Rated "G" For Globalization
Categories: 2009 Berlin Film Festival
Meanwhile, for the last two weeks, the North American box office has been dominated by Taken, a French movie made in France with an English-speaking, Irish-born star (Liam Neeson) that had already been released in most of the rest of the world before it ever crossed the Atlantic. Qu'est-ce qui se passe?
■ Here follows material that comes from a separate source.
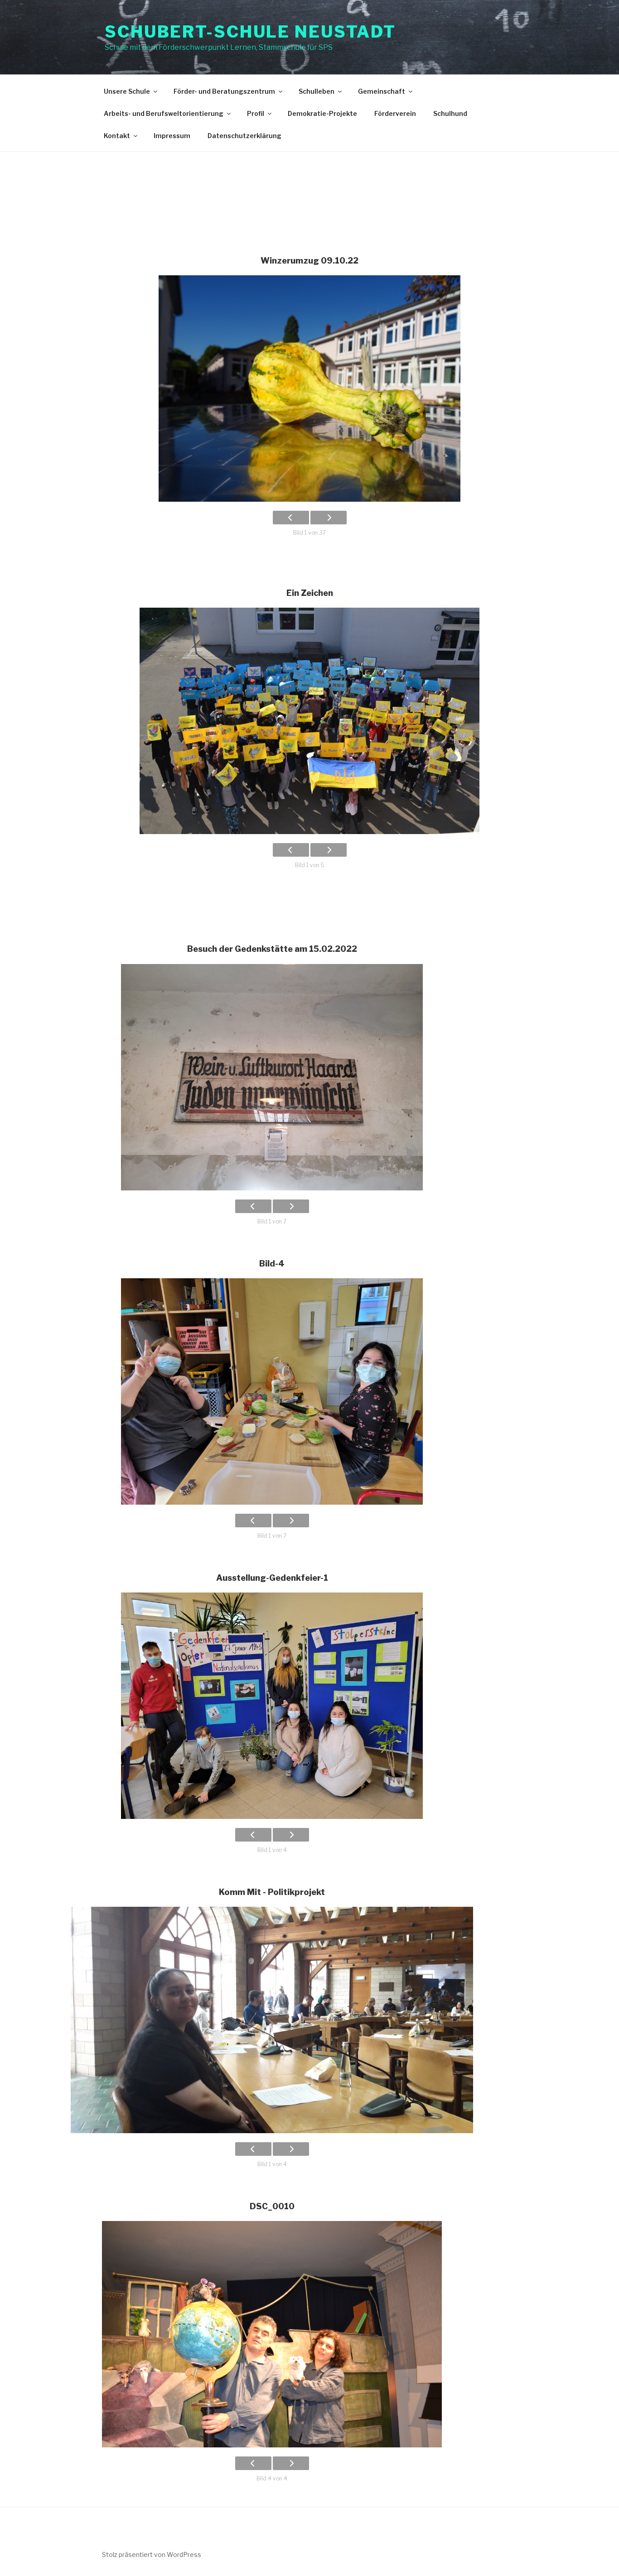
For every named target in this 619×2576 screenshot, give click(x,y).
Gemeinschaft (381, 91)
Films made by actors and directors working outside of their national borders and mother tongues are, of course, as old as the cinema itself, with Hollywood having first been colonized by emigré filmmakers (Capra, Griffith, Wilder) who went on to make some of the most iconic American films. Likewise, there is the equally longstanding tradition of American and British movies set in foreign cultures, but starring predominately Yank and Anglo actors speaking anachronistically in English (for recent examples, see Valkyrie, with its cast of British-accented Germans, and The Reader, with its cast of faintly German-accented Brits). And whether now or then, American moviegoers have paid such nuances little mind -- in large measure because most Americans, whether at home or traveling abroad, assume that everything from restaurant menus to movie dialogue ought to be in English. I mean, if we're going to complain about the lack of German accents in Valkyrie, why not mention that, by rights, everyone in Ernst Lubitsch's The Shop Around the Corner ought to be speaking Hungarian?
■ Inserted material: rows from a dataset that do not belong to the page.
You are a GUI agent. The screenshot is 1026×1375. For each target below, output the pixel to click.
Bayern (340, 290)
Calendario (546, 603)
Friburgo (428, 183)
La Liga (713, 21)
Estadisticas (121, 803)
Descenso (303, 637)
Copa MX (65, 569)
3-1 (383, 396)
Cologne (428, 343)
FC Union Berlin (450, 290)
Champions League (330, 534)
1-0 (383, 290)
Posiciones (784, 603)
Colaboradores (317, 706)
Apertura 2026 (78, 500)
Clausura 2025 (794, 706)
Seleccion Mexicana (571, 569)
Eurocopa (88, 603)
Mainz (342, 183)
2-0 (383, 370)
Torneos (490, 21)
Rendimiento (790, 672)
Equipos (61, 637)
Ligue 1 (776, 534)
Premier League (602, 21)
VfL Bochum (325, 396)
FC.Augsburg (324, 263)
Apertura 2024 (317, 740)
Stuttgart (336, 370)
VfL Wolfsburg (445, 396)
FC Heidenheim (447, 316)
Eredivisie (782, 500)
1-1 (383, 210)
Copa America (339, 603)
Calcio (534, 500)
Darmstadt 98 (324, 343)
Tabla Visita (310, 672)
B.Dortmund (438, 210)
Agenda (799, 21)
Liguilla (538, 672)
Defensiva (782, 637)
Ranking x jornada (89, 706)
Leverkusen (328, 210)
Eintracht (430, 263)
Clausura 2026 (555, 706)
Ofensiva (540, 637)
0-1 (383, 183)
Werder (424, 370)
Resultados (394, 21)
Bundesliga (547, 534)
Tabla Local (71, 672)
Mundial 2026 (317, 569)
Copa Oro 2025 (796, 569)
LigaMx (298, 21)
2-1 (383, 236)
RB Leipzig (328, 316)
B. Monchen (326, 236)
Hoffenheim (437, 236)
What's different about the crop of English-language international productions at this year's Berlinale is that they largely take matters of language and nationality as their very subjects. They could, one British colleague has joked, be rated "G" for globalization. Or, better yet, "P" for pedantic. That's certainly the case with Storm, which much like The International seems hellbent on finding a multinational bogeyman to finger for all of the world's injustices. In Tykwer's film, it's the global banking industry; in Schmidt's, it's the UN, which pays predictable lip service to the idea of bringing justice to bear on fugitive war criminals from the Bosnian conflict, provided it doesn't take too long or -- God forbid -- impede the breakaway Balkans' efforts towards EU membership. "Do you watch those kind of movies, where the good always wins in the end?" asks the potential star witness (4 Months, 3 Weeks and 2 Days star Anamaria Marinca) to the idealistic Hague prosecutor (Kerry Fox) who's urging her to testify against a former Yugoslav Army commander. From there, Storm becomes exactly one of those movies, complete with a grandstanding finale in which our two crusading heroines create massive disorder in the court and, by doing so, tip the scales of justice back into balance.
Ironically, London River, which is mostly in French, seems a lot likelier to make its way to international art-house audiences than either Storm or Mammoth, which are mostly in English. The instructive difference is that, where Bouchareb's film feels personal and human-scale, the others seem anonymous and monolithic -- movies more concerned with saving the world than telling stories, hammered into existence by international sales companies and co-production boards rather than by artists with singular visions.